_Problem description_
Keep the images out and copy every entry below exactly.
━━━━━ Data to examine ━━━━━
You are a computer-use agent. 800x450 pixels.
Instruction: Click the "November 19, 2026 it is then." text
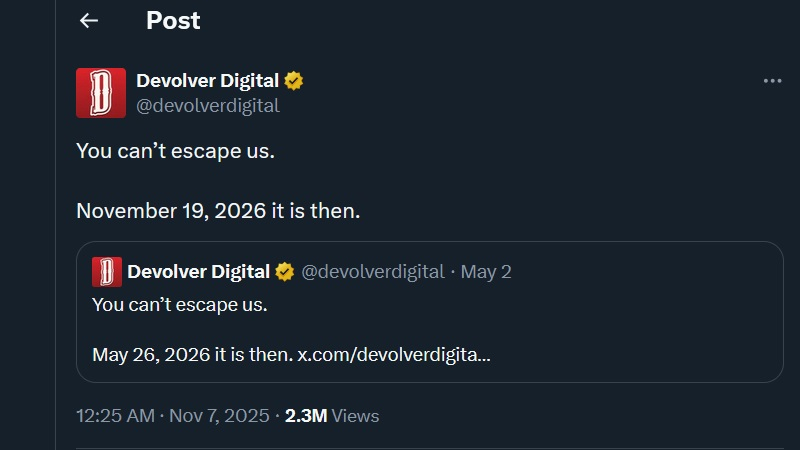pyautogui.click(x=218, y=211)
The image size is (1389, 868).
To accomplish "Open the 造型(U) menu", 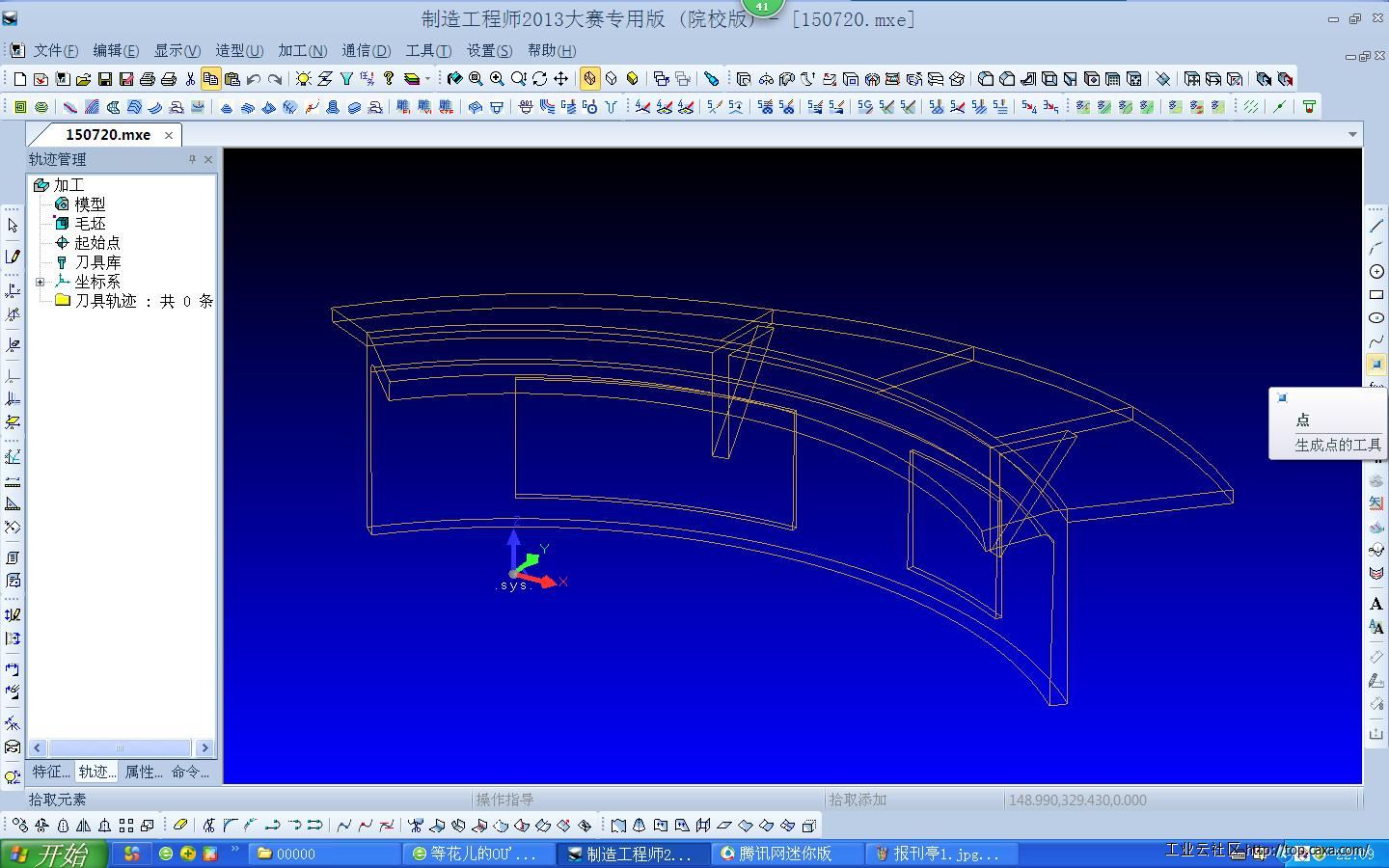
━━━━━
_Answer space_
You are a computer-use agent. 800x450 pixels.
Instruction: Click the "November 19, 2026 it is then." text
pyautogui.click(x=218, y=211)
The image size is (1389, 868).
To accomplish "Open the 造型(U) menu", 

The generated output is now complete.